The Syracuse Orange and the Pittsburgh Panthers are officially joining the Atlantic Coast Conference. This will likely be the first of multiple moves in the big six conferences of Division I sports. The decision by ‘Cuse and Pitt to leave the Big East and join the ACC has many implications, both positive and negative, on not only the ACC itself but also the Big East and even the Big XII conference.

Graphic by Josh Strickland/Old Gold & Black

The ACC will be looking at an elevated reputation in its sports, in addition to a very likely increase in revenue. Atlanta, Miami and Charlotte can be considered as the center cities of the ACC, as well as the small city of Greensboro, N.C., where the ACC men’s basketball tournament was held this past season.

With the acquisition of Syracuse and Pittsburgh, the conference could be looking north and thinking big for their nucleus for sports.

“I don’t think there’s any question that taking a look at New York and Madison Square Garden would be very appealing for Atlantic Coast Conference basketball fans -— and even more so now with even more teams in closer proximity,” ACC commissioner John Swofford said shortly after the move was made official.

“With that being the media center of the world, so to speak, we’d probably be remiss if we didn’t think of it in those terms.”

ACC men’s basketball will benefit tremendously.

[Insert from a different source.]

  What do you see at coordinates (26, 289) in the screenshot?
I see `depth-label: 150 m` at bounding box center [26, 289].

Both Syracuse and Pitt are powerhouse basketball programs, as Pitt has advanced to the NCAA Basketball Tournament in each of the past 10 seasons and the Orange have in seven of the past 10.

This move will likely end the ongoing debate about which conference, Big East or ACC, is the strongest in terms of men’s basketball, also because there are talks of UConn, the 2011 National Champion, and Rutgers following the Orange and the Panthers to the ACC.

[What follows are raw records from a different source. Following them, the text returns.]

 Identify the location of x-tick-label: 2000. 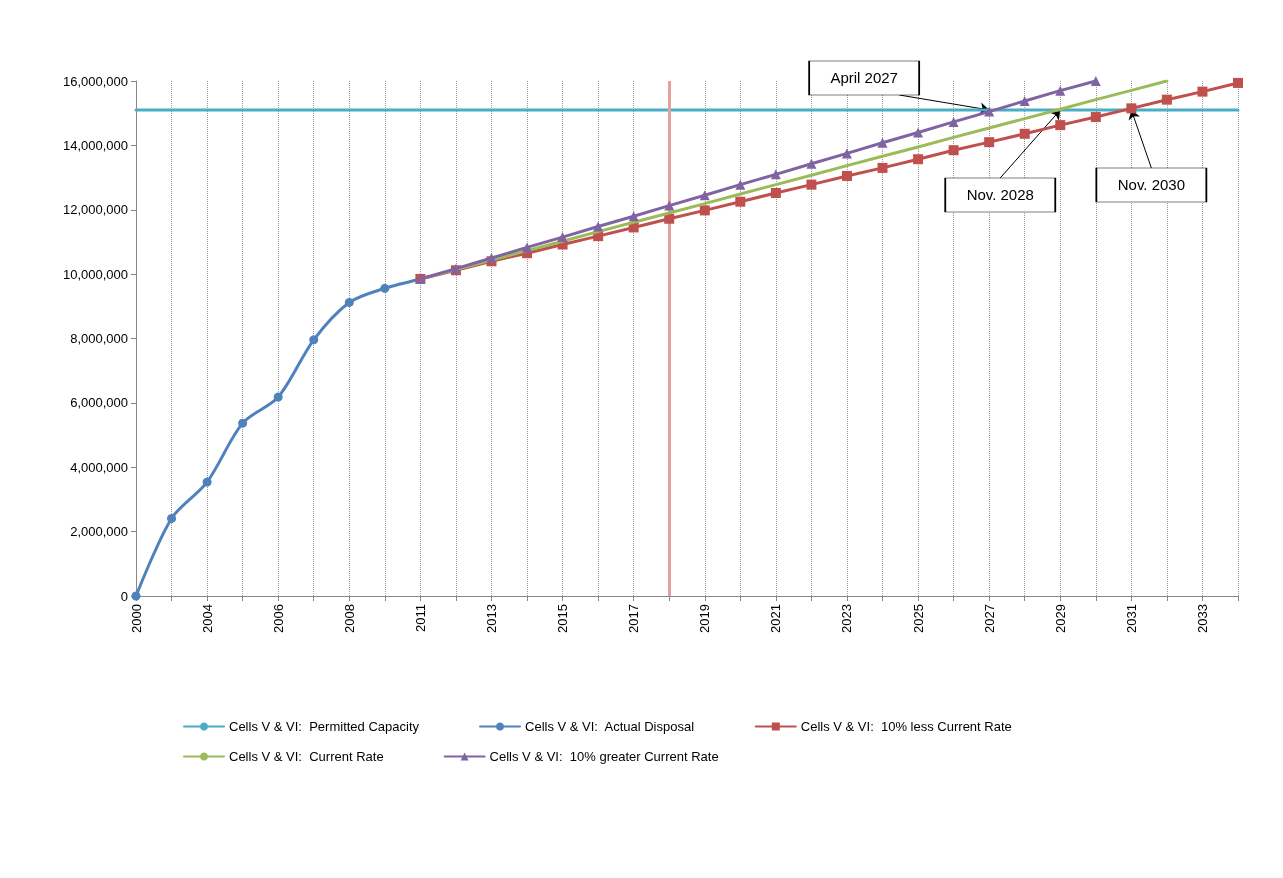
(136, 618).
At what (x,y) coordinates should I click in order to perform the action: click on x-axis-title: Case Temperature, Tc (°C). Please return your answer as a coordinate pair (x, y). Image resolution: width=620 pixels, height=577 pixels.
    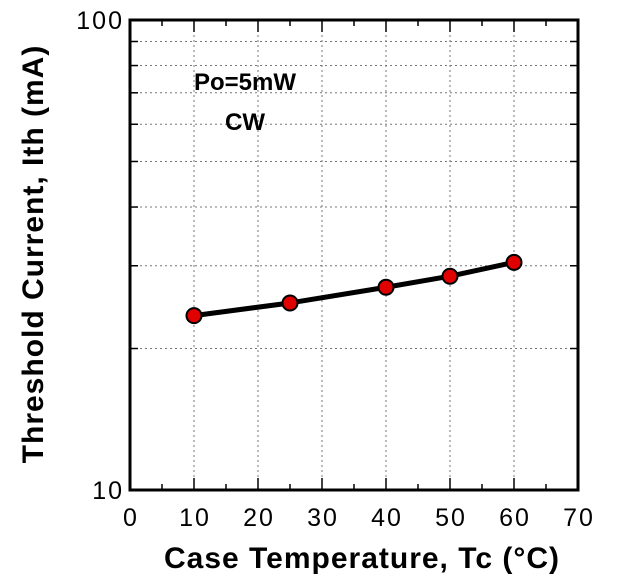
    Looking at the image, I should click on (362, 558).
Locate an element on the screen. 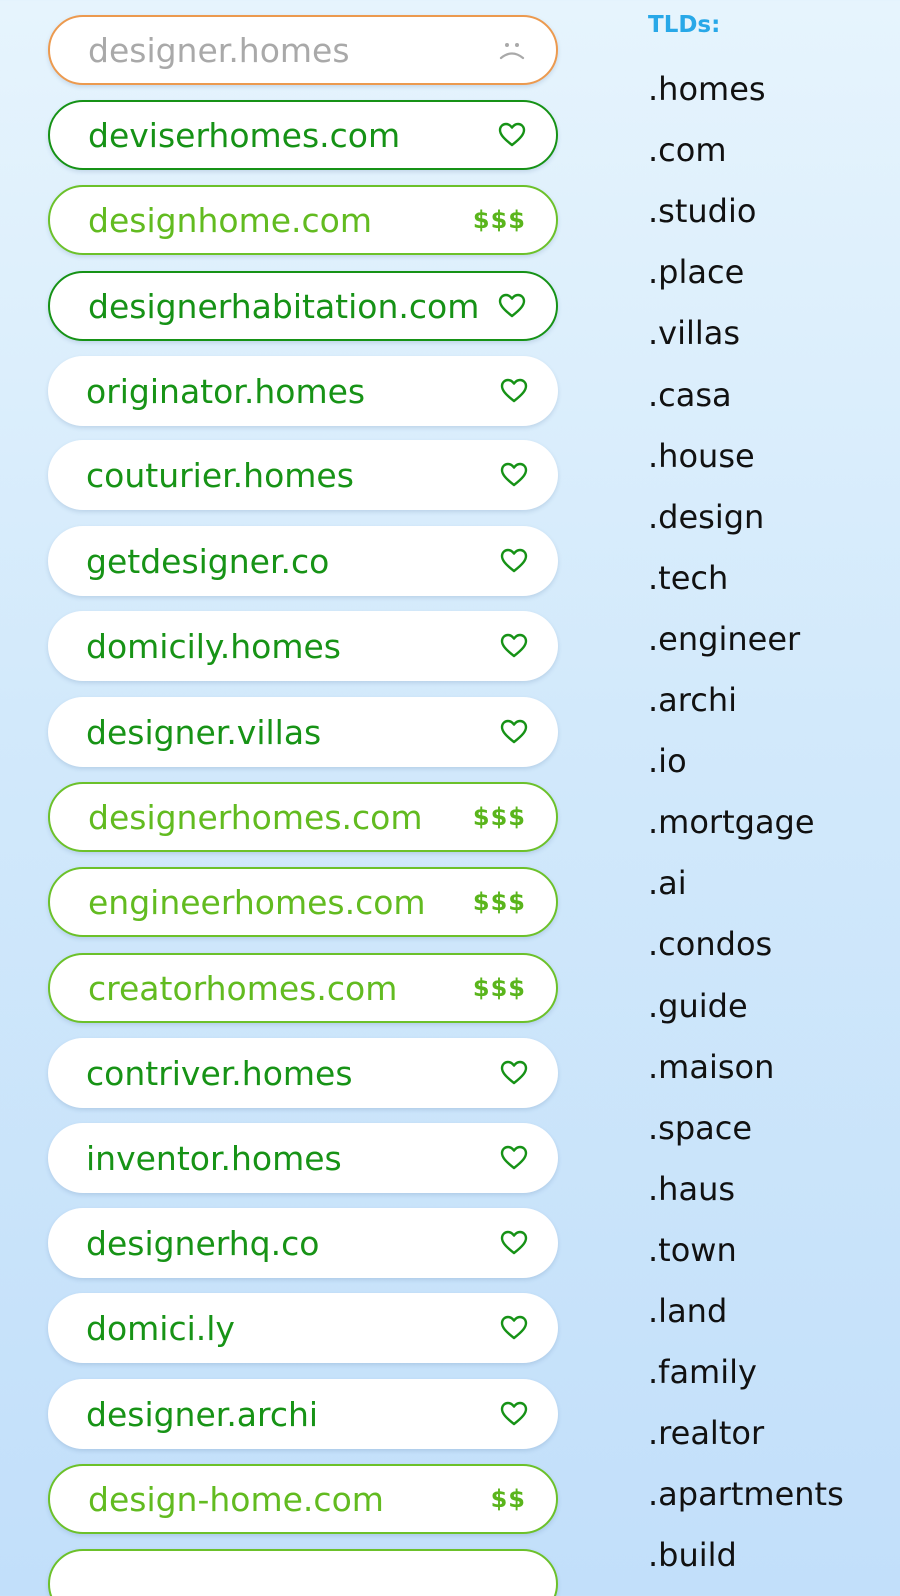 This screenshot has width=900, height=1596. tld-item: .place is located at coordinates (696, 272).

“We’re very comfortable with this 14,” Swofford said. “The only thing I would add to that is we are not philosophically opposed to 16. But for now we’re very pleased with this 14. We think it’s an excellent group.”

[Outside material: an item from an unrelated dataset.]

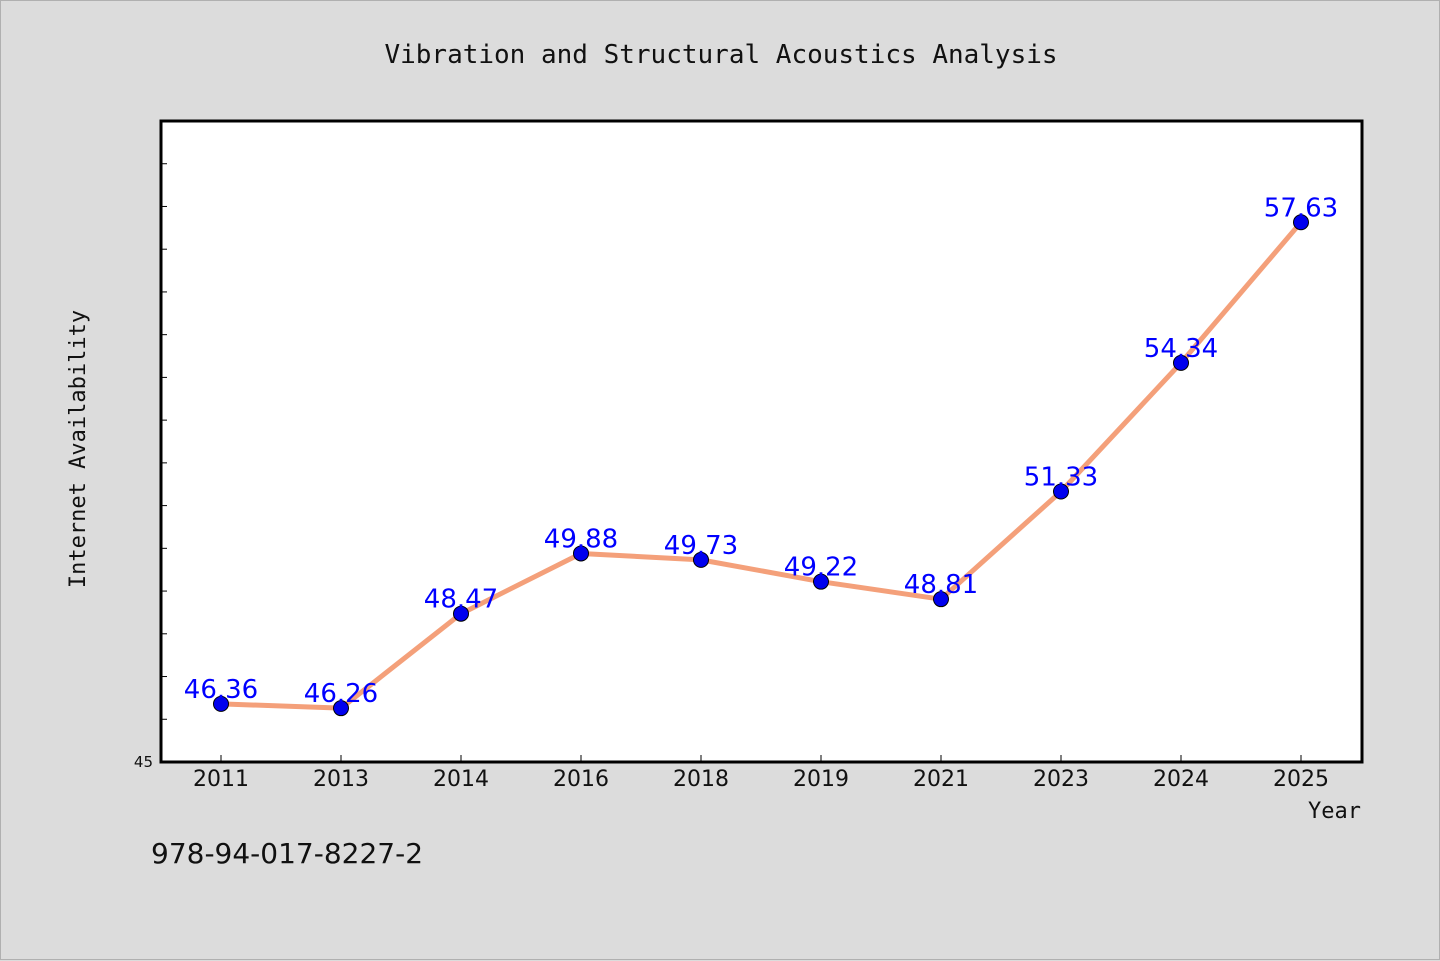  I want to click on x-tick-label: 2019, so click(821, 780).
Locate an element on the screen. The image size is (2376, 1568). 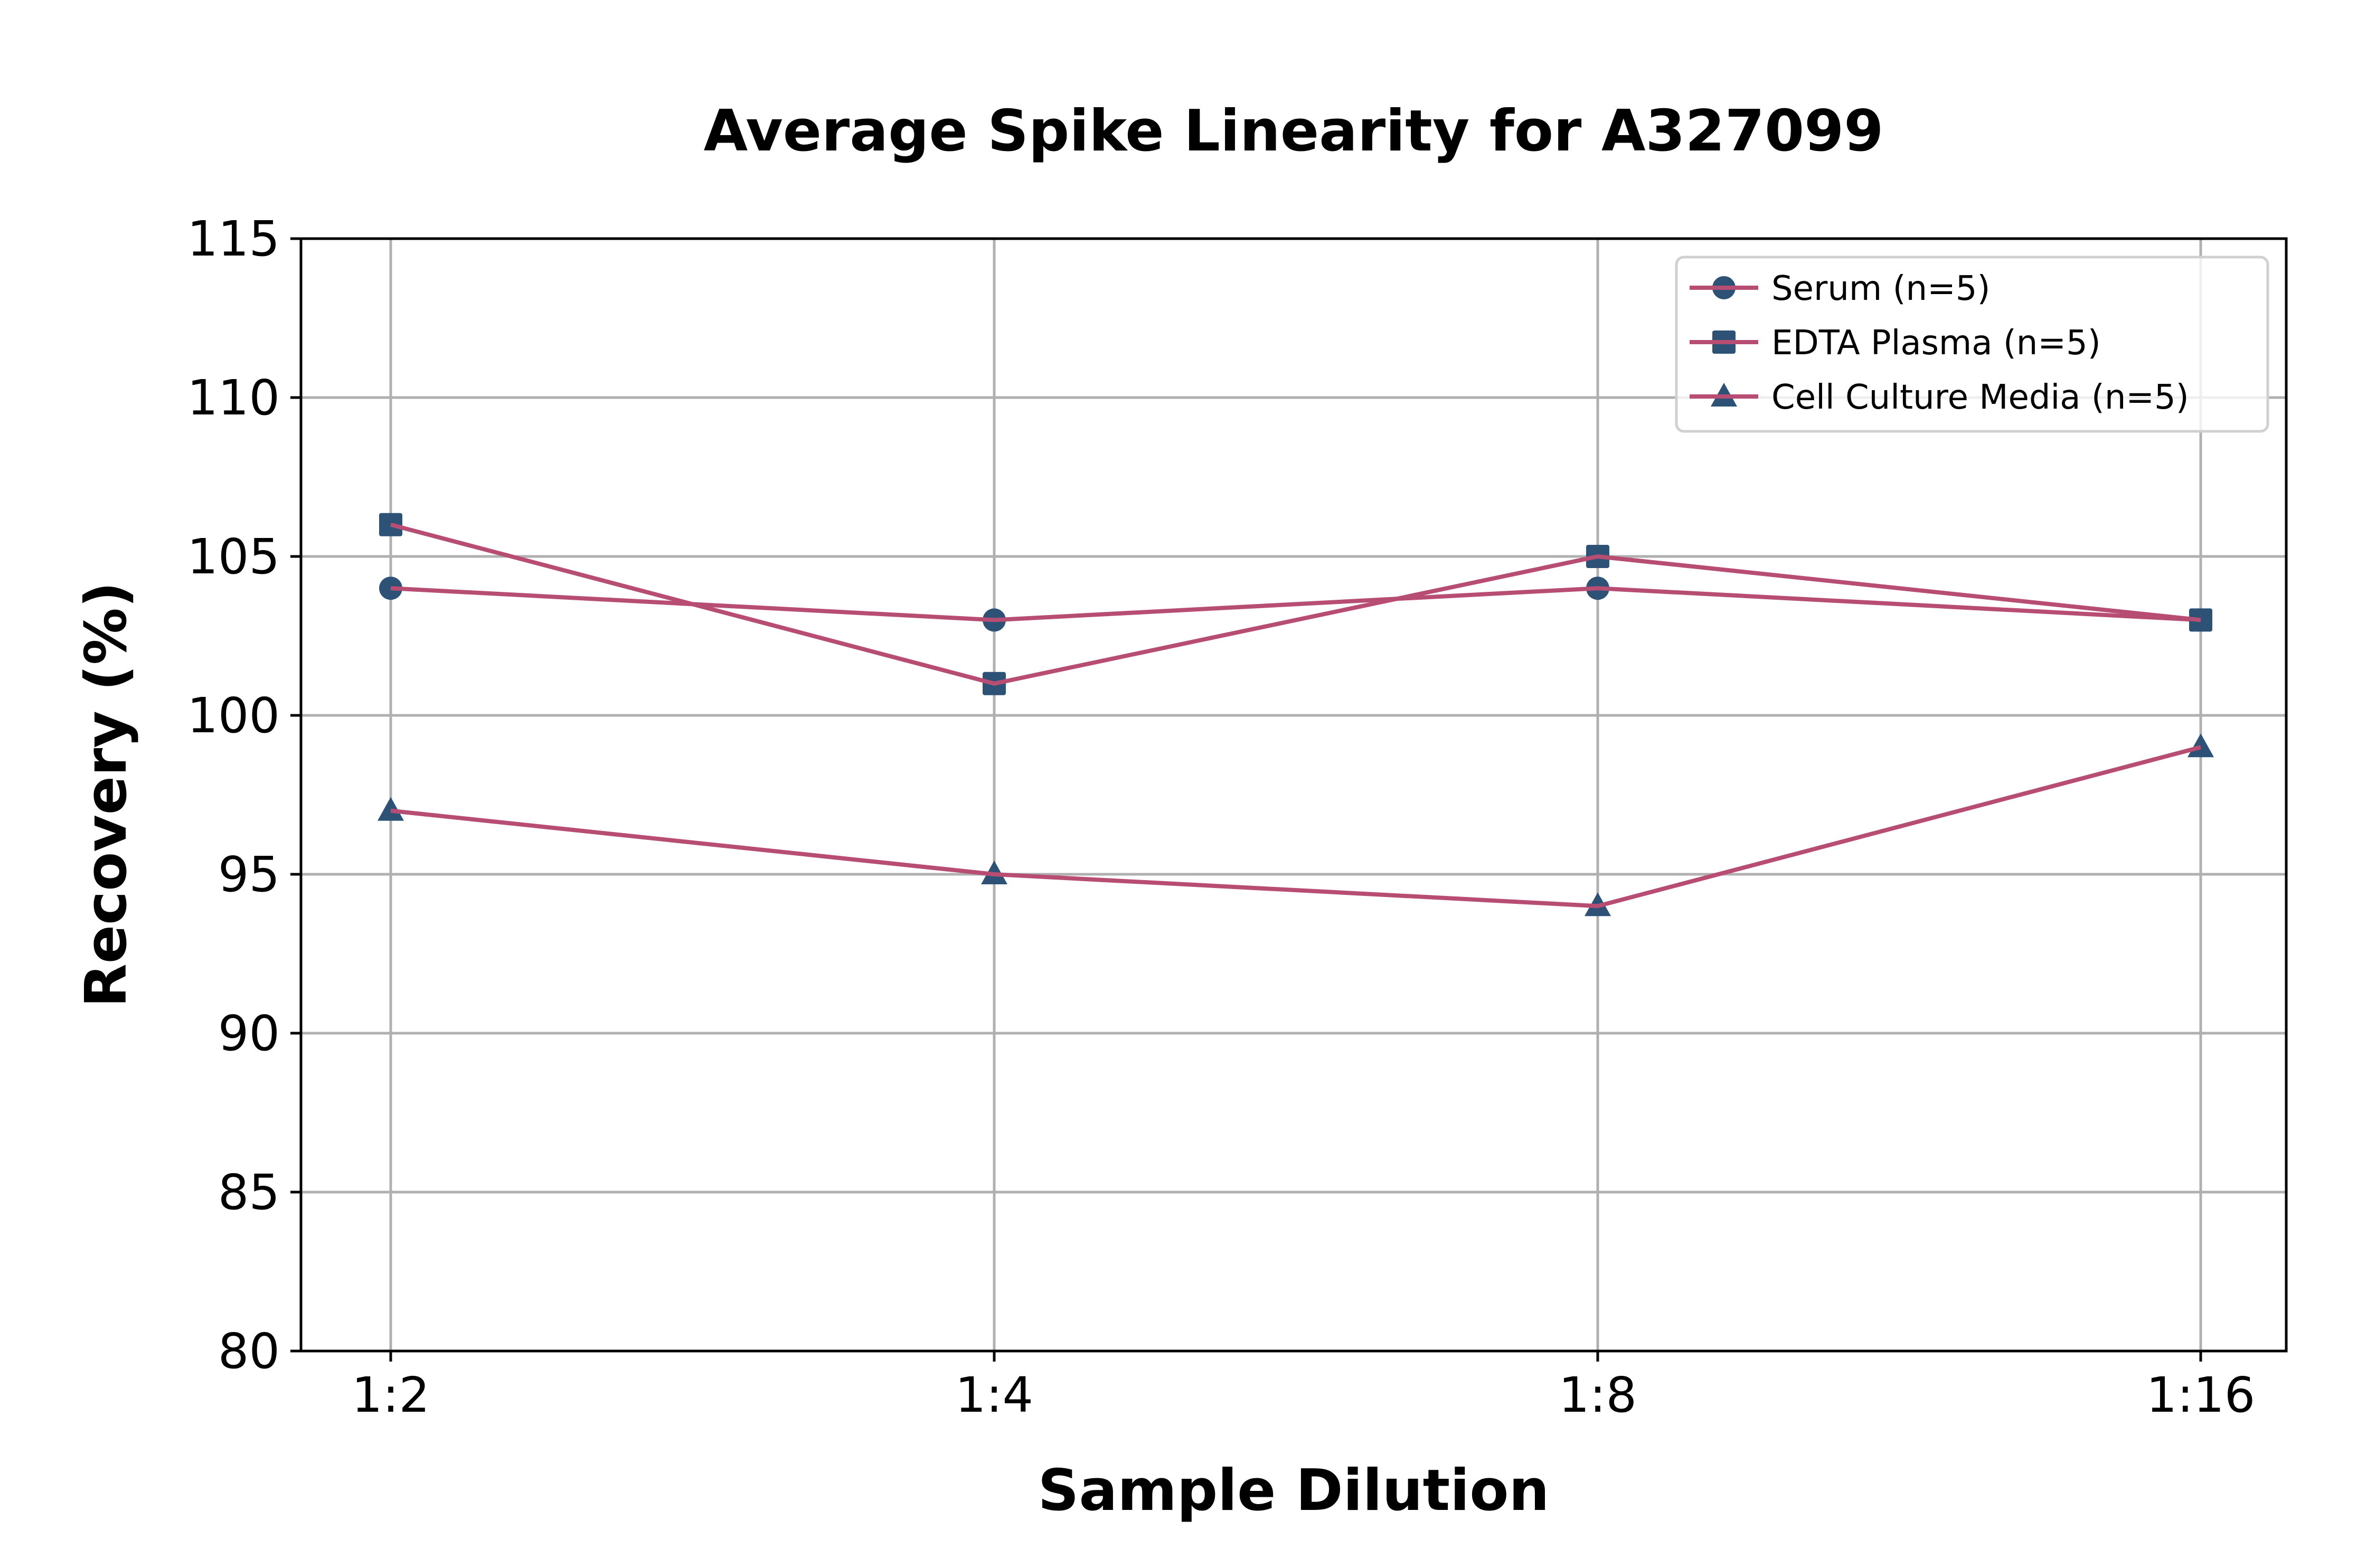
y-axis-label: Recovery (%) is located at coordinates (106, 794).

What does this mean for our Deacs? Well, after having a nightmarish offseason (losing sophomores J.T. Terrell and Melvin Tabb and the suspension of senior center Ty Walker), it certainly doesn’t help having to add Syracuse and Pitt to our schedule in a few years. However, by the time this move actually takes effect (at this time there is no set date), the Wake Forest basketball program will hopefully be rebuilt and able to compete with these two squads. Despite suffering a heartbreaking loss to Syracuse a few weeks ago, the Demon Deacon football team will likely benefit from this. Depending on how the divisions of the ACC will line up when this move takes effect, and depending on who else, if anyone, joins the ACC, Wake might play Syracuse or Pitt instead of, say, Florida State or Virginia Tech in a given season. ‘Cuse and Pitt are solid football programs, yes, but are far from elite.

Ultimately, this move could indirectly be the difference between a 5-7 season for the Deacs, such as the one the team had in 2009, and a 6-6 season with a bowl appearance.

Due to the fact that both Pitt and ‘Cuse are a good distance away from Winston-Salem (398 and 648 miles, respectively), travel costs for all teams will increase a significant amount. Depending on a divisional reform within the ACC, the Deacs could possibly end up having to travel north to one, or both, of these schools each year.

It seems that increased travel costs would be the only concern for our women’s soccer team. Neither Syracuse nor Pitt have strong women’s soccer teams, so our defending ACC champs should have no problem handling these squads in coming years. The same goes for the Demon Deacon men’s soccer team.

Syracuse field hockey, however, currently finds itself ranked fifth in the nation. In women’s basketball, Pittsburgh is coming off a losing season but has found some success in recent years, unlike the Orange.

With Syracuse and Pittsburgh leaving, the Big East conference takes a hit for sure. Even with TCU joining the conference in 2012 and rumors of adding Villanova for football within the next few years, the conference is in trouble.

The Big XII finds themselves in a similar situation, as both Colorado and Nebraska left the conference prior to the 2011 football season, and Texas A&M was recently accepted into the SEC. There are many talks indicating that Texas and Oklahoma could be on the move next, likely to the Pac-12, but the ACC has also expressed interest in Texas.

Due to the trouble these conferences find themselves in, the Big XII and the Big East have begun discussing a possible merger.

It seems that Pitt and Syracuse transferring to the ACC, as well as Texas A&M to the SEC, have started a chain reaction that could eventually result in a total reform of the BCS conferences.

The immediate effect, however, is the strengthening of the ACC as a whole and the weakening of the Big East.

Logistically, Big East bylaws will require ‘Cuse and Pitt to pay a $5 million exit fee and give 27 months notice before leaving. However, the latter aspect may be modified to ensure an earlier entry into the ACC.